Очерки и рассказы (1873-1877)
Шрифт:
Всматриваясь в этот однообразный океан домов, в которых живет Лондон силы и труда, в эти однообразнейшие и суровейшего вида дворцы и в эти еще более суровейшие и однообразнейшие жилища людей с малыми выигрышами, — видишь, что хотя там и тут они все похожи друг на друга, но не тянутся такою сплошной вереницей, как дома новой французской постройки, а норовят хоть на вершок отодвинуться друг от дружки. Все бесчисленные домики бедного люда тоже отпихиваются друг от друга, и если где придется двум жильям от тесноты вплотную сойтись друг с другом, то крыша над ними непременно разделена надвое и как будто говорит, что "тут, мол, два дома, а не один; — пожалуйста, не думайте, что мы живем вместе". Это стремление жить в одиночку, вместе с тем вычитанием бедности из богатства, которое невольно делаете вы при общем взгляде на кварталы богатые и бедные, делает борьбу за жизнь, происходящую в этом океане-городе, еще более ясною, осязаемою. Каждый крепко держится за то, что отвоевал мечом, — схватил сильной лапой, выстрадал, вымучил кровавыми трудами. Страшно, но видно и понятно. Вот сила кармана, породы; вот бедность, бессилие, — кто кого? Гляди, как по цифрам выходит… выходит страшно, но понятно, потому что вот тут много, а тут мало, — стало быть, иначе и нельзя.
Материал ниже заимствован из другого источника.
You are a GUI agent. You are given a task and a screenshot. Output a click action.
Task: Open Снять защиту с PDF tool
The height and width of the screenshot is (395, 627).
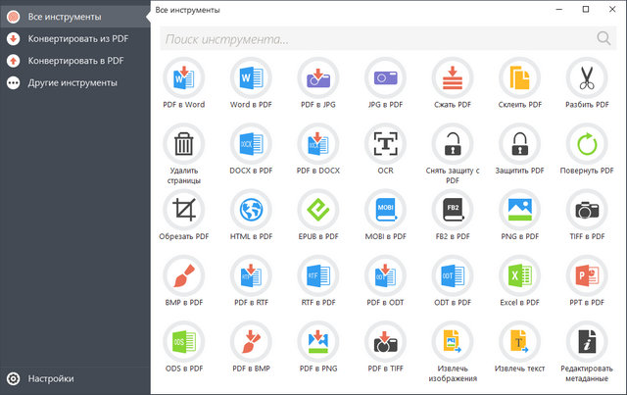[452, 144]
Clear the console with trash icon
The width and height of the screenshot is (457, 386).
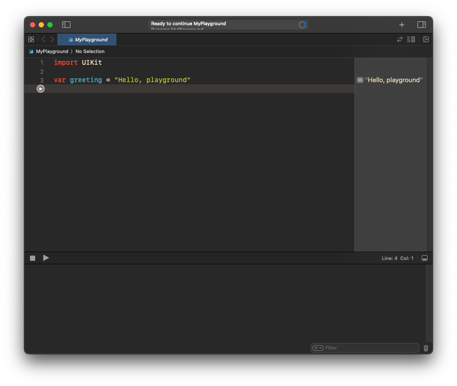pyautogui.click(x=426, y=348)
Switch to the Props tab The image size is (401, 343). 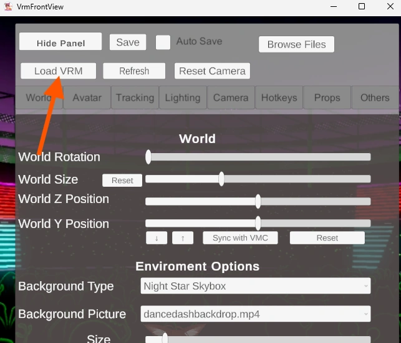tap(327, 97)
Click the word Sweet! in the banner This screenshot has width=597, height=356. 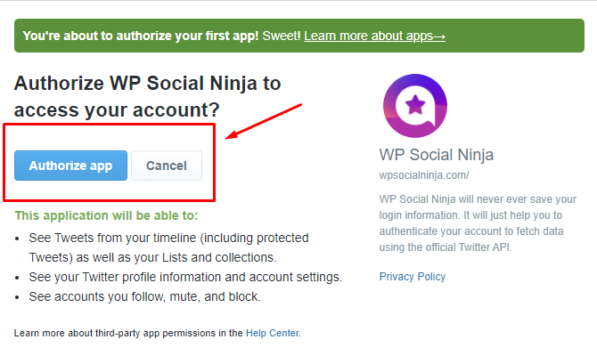282,36
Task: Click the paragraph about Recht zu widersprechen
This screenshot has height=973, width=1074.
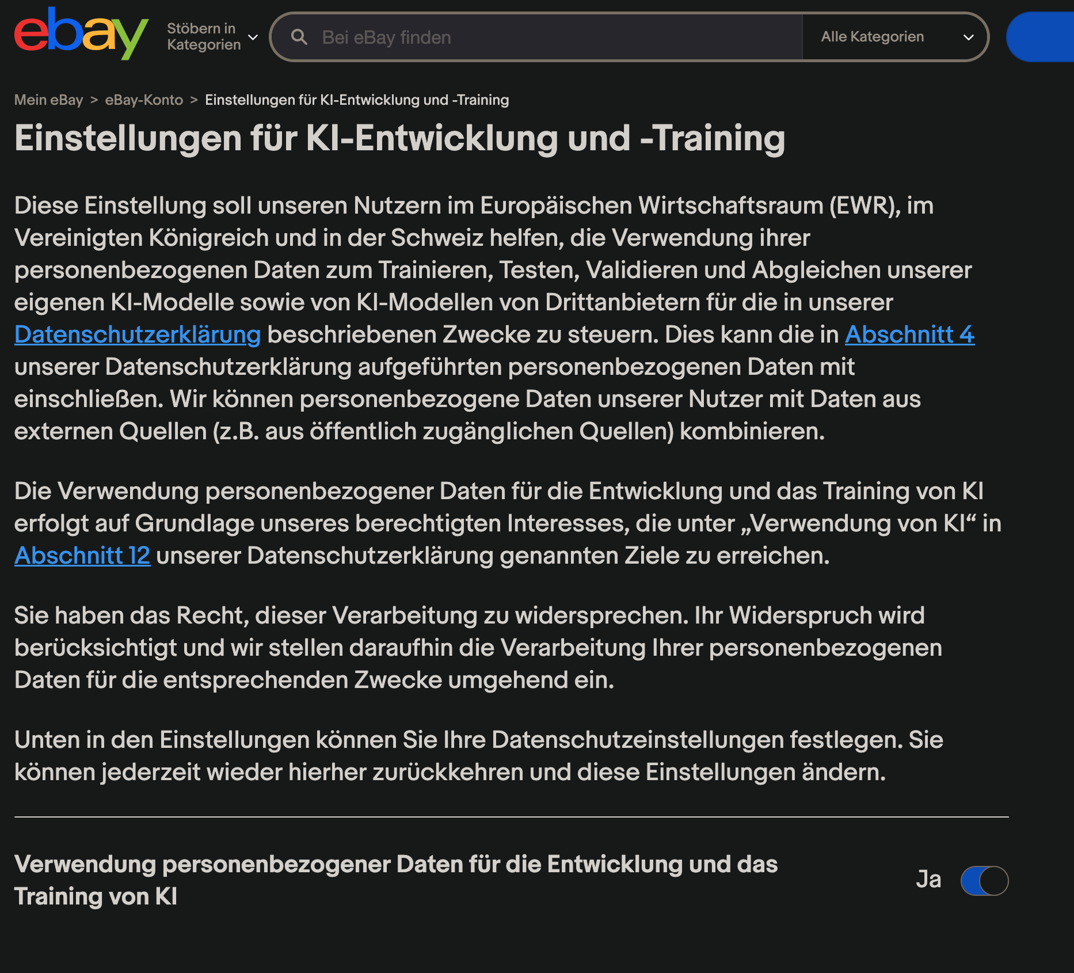Action: pyautogui.click(x=478, y=648)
Вот беглые мимолетные впечатления человека, на минуту взглянувшего на этот удивительный город. Несколько мелочей, о которых можно бы и не упоминать, упоминаются потому только, что подтверждают в мелких подробностях общий строй
Словом, все, — с чем только ни приходится сталкиваться случайному наблюдателю, заехавшему в Лондон, в Англию, — все поражает простотой, потому что держится видимой необходимостию, сложившеюся из видимых, понятных условий. Суровая действительность, обставленная этими условиями, глядит на вас в простоте архитектуры, заботящейся только о гнезде или о норе, за исключением, конечно, той аляповатой магазинной архитектуры, которая с своими бог весть что означающими амурами, мордами с разодранными улыбкою ртами, голыми женщинами, одна в одну, поддерживающими вывеску, зеркальными стеклами в три сажени и тому подобными атрибутами наживы денег, — только денег, — прошла и по Лондону точно в том виде, как и по Москве, и по Гороховой, и по Туле. Глядит эта действительность и в нищете, которая без всякой прикрышки разбросана повсюду, лезет в глаза в ужасающей грязи и лохмотьях, глядит в стремлении знать себя, в обеде — словом, во всем, что просто видишь, не входя в самую подноготную…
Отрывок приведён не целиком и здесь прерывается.